- _Problem requirements_
Please restate the lines shown below exactly, every one of them.

(Data extracted from a collection)
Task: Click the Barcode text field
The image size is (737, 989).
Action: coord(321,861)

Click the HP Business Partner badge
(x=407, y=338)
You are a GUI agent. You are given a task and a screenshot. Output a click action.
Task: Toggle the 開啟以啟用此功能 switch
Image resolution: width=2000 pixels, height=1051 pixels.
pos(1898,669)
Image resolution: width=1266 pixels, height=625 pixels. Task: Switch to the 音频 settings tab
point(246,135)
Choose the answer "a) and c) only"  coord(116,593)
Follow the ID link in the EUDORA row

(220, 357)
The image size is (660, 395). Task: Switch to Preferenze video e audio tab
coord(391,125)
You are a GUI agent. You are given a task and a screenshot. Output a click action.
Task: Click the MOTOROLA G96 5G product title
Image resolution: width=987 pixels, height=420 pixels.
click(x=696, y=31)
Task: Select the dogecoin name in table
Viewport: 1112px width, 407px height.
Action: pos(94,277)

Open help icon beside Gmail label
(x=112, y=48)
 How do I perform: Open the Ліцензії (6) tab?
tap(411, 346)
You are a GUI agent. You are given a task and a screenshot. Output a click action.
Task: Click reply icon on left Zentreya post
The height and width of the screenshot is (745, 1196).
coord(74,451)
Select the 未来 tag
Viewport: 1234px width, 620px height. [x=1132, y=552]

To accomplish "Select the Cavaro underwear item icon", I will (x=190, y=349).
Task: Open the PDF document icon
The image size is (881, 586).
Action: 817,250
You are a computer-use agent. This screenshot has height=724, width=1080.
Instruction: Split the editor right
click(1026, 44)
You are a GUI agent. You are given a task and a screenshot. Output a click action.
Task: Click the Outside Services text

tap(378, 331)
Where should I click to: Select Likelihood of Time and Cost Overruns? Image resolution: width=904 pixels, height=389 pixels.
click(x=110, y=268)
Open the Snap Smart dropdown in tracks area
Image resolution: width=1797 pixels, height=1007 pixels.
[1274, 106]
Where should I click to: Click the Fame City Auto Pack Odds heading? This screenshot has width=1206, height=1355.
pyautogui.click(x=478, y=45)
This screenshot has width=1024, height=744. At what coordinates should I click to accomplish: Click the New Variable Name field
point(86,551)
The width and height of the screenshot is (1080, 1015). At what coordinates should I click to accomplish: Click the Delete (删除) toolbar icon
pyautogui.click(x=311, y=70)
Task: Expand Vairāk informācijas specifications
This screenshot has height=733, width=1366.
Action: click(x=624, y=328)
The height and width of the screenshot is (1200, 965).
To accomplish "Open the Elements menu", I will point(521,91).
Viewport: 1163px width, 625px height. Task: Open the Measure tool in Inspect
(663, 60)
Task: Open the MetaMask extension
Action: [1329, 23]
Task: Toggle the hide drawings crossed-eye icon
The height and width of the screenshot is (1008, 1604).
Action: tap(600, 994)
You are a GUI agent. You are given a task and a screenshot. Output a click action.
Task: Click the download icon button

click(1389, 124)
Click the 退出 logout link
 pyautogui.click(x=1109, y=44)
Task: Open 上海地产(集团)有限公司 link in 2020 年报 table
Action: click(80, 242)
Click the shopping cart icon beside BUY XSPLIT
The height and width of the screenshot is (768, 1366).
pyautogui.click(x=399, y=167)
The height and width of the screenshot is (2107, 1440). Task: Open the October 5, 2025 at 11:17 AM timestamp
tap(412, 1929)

- _Answer area_
Task: Click the Barcode text field
The image size is (737, 989).
Action: coord(321,861)

Click the HP Business Partner badge
(x=407, y=338)
You are a GUI agent. You are given a task and a screenshot. Output a click action.
Task: Toggle the 開啟以啟用此功能 switch
Image resolution: width=2000 pixels, height=1051 pixels.
pos(1898,669)
Image resolution: width=1266 pixels, height=625 pixels. Task: Switch to the 音频 settings tab
point(246,135)
Choose the answer "a) and c) only"  coord(116,593)
Follow the ID link in the EUDORA row

(220, 357)
The image size is (660, 395). Task: Switch to Preferenze video e audio tab
coord(391,125)
You are a GUI agent. You are given a task and a screenshot. Output a click action.
Task: Click the MOTOROLA G96 5G product title
Image resolution: width=987 pixels, height=420 pixels.
click(x=696, y=31)
Task: Select the dogecoin name in table
Viewport: 1112px width, 407px height.
Action: pos(94,277)

Open help icon beside Gmail label
(x=112, y=48)
 How do I perform: Open the Ліцензії (6) tab?
tap(411, 346)
You are a GUI agent. You are given a task and a screenshot. Output a click action.
Task: Click reply icon on left Zentreya post
The height and width of the screenshot is (745, 1196).
coord(74,451)
Select the 未来 tag
Viewport: 1234px width, 620px height. [x=1132, y=552]

To accomplish "Select the Cavaro underwear item icon", I will (x=190, y=349).
Task: Open the PDF document icon
The image size is (881, 586).
Action: 817,250
You are a computer-use agent. This screenshot has height=724, width=1080.
Instruction: Split the editor right
click(1026, 44)
You are a GUI agent. You are given a task and a screenshot. Output a click action.
Task: Click the Outside Services text

tap(378, 331)
Where should I click to: Select Likelihood of Time and Cost Overruns? Image resolution: width=904 pixels, height=389 pixels.
click(x=110, y=268)
Open the Snap Smart dropdown in tracks area
Image resolution: width=1797 pixels, height=1007 pixels.
[1274, 106]
Where should I click to: Click the Fame City Auto Pack Odds heading? This screenshot has width=1206, height=1355.
pyautogui.click(x=478, y=45)
This screenshot has width=1024, height=744. At what coordinates should I click to accomplish: Click the New Variable Name field
point(86,551)
The width and height of the screenshot is (1080, 1015). At what coordinates should I click to accomplish: Click the Delete (删除) toolbar icon
pyautogui.click(x=311, y=70)
Task: Expand Vairāk informācijas specifications
This screenshot has height=733, width=1366.
Action: click(x=624, y=328)
The height and width of the screenshot is (1200, 965).
To accomplish "Open the Elements menu", I will point(521,91).
Viewport: 1163px width, 625px height. Task: Open the Measure tool in Inspect
(663, 60)
Task: Open the MetaMask extension
Action: [1329, 23]
Task: Toggle the hide drawings crossed-eye icon
The height and width of the screenshot is (1008, 1604).
Action: tap(600, 994)
You are a GUI agent. You are given a task and a screenshot. Output a click action.
Task: Click the download icon button

click(1389, 124)
Click the 退出 logout link
 pyautogui.click(x=1109, y=44)
Task: Open 上海地产(集团)有限公司 link in 2020 年报 table
Action: click(80, 242)
Click the shopping cart icon beside BUY XSPLIT
The height and width of the screenshot is (768, 1366).
pyautogui.click(x=399, y=167)
The height and width of the screenshot is (2107, 1440). Task: Open the October 5, 2025 at 11:17 AM timestamp
tap(412, 1929)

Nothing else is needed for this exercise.